***** Texte proposé *****

(29 septembre)
Le nom de Michel signifie « pareil à un dieu ». Saint Grégoire dit que, chaque fois que Dieu veut faire un grand acte de résistance, c’est l’archange saint Michel qu’il charge de le représenter. C’est lui, en effet, comme dit Daniel, qui, au temps de l’Antéchrist, se lèvera pour défendre les élus ; c’est lui qui a lutté contre Satan et ses mauvais anges, et qui les a chassés du ciel ; c’est lui qui a arraché au diable le corps de Moïse, que le diable voulait détruire pour se faire lui-même adorer des Juifs ; c’est lui qui recueille les âmes des saints et les conduit au paradis ; c’est lui qui fut jadis prince de la synagogue, et dont Dieu fit ensuite le prince de son Église ; c’est lui qui apporta aux Égyptiens les sept plaies, qui partagea les eaux de la mer Rouge, qui conduisit le peuple dans le désert jusqu’à la terre promise, c’est lui qui, dans l’armée des anges, porte la bannière du Christ ; c’est lui qui tuera l’Antéchrist au mont des Oliviers ; c’est à sa voix que les morts ressusciteront ; et c’est lui qui, au jour du jugement dernier, présentera la croix, les clefs, la lance et la couronne d’épines.
La fête de saint Michel a pour objet de célébrer son apparition, sa victoire, sa dédication et son souvenir.

***** Données fournies *****

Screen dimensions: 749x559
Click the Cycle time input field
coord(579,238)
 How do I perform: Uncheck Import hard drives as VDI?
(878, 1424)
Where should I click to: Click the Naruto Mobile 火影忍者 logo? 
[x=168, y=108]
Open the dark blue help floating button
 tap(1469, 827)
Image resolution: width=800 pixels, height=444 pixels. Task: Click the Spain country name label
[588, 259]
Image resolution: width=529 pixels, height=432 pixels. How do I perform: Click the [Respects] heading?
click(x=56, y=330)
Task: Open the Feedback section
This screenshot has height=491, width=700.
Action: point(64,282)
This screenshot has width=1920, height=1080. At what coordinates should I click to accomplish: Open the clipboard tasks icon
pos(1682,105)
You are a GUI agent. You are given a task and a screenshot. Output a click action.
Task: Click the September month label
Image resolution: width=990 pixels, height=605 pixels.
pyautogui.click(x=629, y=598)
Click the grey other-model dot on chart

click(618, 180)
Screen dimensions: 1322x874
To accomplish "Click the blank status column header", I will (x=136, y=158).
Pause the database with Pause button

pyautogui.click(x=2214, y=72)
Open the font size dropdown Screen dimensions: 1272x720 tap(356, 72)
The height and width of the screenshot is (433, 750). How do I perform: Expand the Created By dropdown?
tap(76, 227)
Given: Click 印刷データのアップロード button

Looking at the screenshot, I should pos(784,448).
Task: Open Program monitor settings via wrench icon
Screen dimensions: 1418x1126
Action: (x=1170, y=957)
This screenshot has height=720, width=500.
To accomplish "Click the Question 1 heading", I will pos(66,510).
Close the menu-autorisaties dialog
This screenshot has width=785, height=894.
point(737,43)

*****

## Consigne:
Reprenez le texte sur saint Michel à la suite de sa dernière phrase et poursuivez-le.

## Résultat obtenu:
1° Son apparition s’est manifestée en plusieurs circonstances. Il est apparu, d’abord, sur le mont Gargan, qui se trouve en Pouille, auprès de la ville de Manfrédonie. L’an du Seigneur 390, vivait dans cette ville un homme, nommé Garganus, qui possédait un énorme troupeau de bœufs et de moutons. Et comme ses troupeaux paissaient au flanc de la montagne, un taureau, laissant ses compagnons, grimpa jusqu’au sommet de la montagne. Garganus se mit à sa recherche, avec une foule de ses serviteurs, et le trouva enfin, au sommet de la montagne, près de l’entrée d’une caverne. Furieux, il lança contre lui une flèche empoisonnée ; mais celle-ci, comme repoussée par le vent, se retourna vers lui et le frappa lui-même. Ce qu’apprenant, la ville entière fut émue et vint demander à l’évêque l’explication du prodige. L’évêque ordonna un jeûne de trois jours, au bout duquel saint Michel apparut, et lui dit : « Sache que c’est par ma volonté que cet homme a été frappé de sa flèche ! Je suis l’archange Michel. J’ai résolu de me garder ce lieu ; et j’ai eu recours à ce signe pour faire connaître que j’en étais l’habitant et le gardien. » Aussitôt l’évêque, avec toute la ville, se rendit en procession sur la montagne. Et, personne n’osant entrer dans la caverne, on pria l’archange devant le seuil.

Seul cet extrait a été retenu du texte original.